### Stated exercise
Could you render the stretch of entries from the line containing "Task: Click the purple app icon in title bar" through the end of the entries as a JSON list of strings, one string per line, with blank lines left out?

### Recorded information
───
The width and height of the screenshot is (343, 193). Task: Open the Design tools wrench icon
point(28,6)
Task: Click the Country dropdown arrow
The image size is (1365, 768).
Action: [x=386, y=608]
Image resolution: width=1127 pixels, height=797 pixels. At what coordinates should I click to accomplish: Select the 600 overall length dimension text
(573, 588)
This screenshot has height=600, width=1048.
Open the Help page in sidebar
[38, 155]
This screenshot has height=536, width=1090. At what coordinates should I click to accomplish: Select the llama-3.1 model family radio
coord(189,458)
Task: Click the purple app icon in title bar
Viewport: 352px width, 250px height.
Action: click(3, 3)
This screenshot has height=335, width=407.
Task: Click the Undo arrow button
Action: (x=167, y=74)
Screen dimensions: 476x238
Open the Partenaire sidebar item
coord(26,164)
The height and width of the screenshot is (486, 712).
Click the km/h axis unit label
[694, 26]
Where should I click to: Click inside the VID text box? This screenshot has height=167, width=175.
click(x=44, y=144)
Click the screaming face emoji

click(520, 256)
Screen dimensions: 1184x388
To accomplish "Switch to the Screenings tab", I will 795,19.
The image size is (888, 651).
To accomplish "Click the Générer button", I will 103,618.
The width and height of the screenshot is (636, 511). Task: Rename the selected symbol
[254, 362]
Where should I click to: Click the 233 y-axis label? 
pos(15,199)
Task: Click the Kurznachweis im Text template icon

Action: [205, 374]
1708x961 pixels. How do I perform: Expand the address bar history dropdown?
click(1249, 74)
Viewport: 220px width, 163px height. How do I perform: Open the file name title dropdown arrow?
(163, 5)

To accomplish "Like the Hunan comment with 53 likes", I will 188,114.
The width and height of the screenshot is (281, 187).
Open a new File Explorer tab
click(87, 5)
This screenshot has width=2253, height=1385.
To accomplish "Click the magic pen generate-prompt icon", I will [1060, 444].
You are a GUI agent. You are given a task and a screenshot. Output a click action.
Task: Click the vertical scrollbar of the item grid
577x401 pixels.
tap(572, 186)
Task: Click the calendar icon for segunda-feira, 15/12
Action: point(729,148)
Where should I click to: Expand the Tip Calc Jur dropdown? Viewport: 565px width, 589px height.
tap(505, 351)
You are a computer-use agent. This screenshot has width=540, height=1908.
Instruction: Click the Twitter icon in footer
───
### Result for this exercise
[
  "Task: Click the purple app icon in title bar",
  "Viewport: 352px width, 250px height.",
  "Action: click(3, 3)",
  "This screenshot has height=335, width=407.",
  "Task: Click the Undo arrow button",
  "Action: (x=167, y=74)",
  "Screen dimensions: 476x238",
  "Open the Partenaire sidebar item",
  "coord(26,164)",
  "The height and width of the screenshot is (486, 712).",
  "Click the km/h axis unit label",
  "[694, 26]",
  "Where should I click to: Click inside the VID text box? This screenshot has height=167, width=175.",
  "click(x=44, y=144)",
  "Click the screaming face emoji",
  "click(520, 256)",
  "Screen dimensions: 1184x388",
  "To accomplish \"Switch to the Screenings tab\", I will 795,19.",
  "The image size is (888, 651).",
  "To accomplish \"Click the Générer button\", I will 103,618.",
  "The width and height of the screenshot is (636, 511). Task: Rename the selected symbol",
  "[254, 362]",
  "Where should I click to: Click the 233 y-axis label? ",
  "pos(15,199)",
  "Task: Click the Kurznachweis im Text template icon",
  "Action: [205, 374]",
  "1708x961 pixels. How do I perform: Expand the address bar history dropdown?",
  "click(1249, 74)",
  "Viewport: 220px width, 163px height. How do I perform: Open the file name title dropdown arrow?",
  "(163, 5)",
  "To accomplish \"Like the Hunan comment with 53 likes\", I will 188,114.",
  "The width and height of the screenshot is (281, 187).",
  "Open a new File Explorer tab",
  "click(87, 5)",
  "This screenshot has width=2253, height=1385.",
  "To accomplish \"Click the magic pen generate-prompt icon\", I will [1060, 444].",
  "You are a GUI agent. You are given a task and a screenshot. Output a click action.",
  "Task: Click the vertical scrollbar of the item grid",
  "577x401 pixels.",
  "tap(572, 186)",
  "Task: Click the calendar icon for segunda-feira, 15/12",
  "Action: point(729,148)",
  "Where should I click to: Expand the Tip Calc Jur dropdown? Viewport: 565px width, 589px height.",
  "tap(505, 351)",
  "You are a computer-use agent. This screenshot has width=540, height=1908.",
  "Instruction: Click the Twitter icon in footer"
]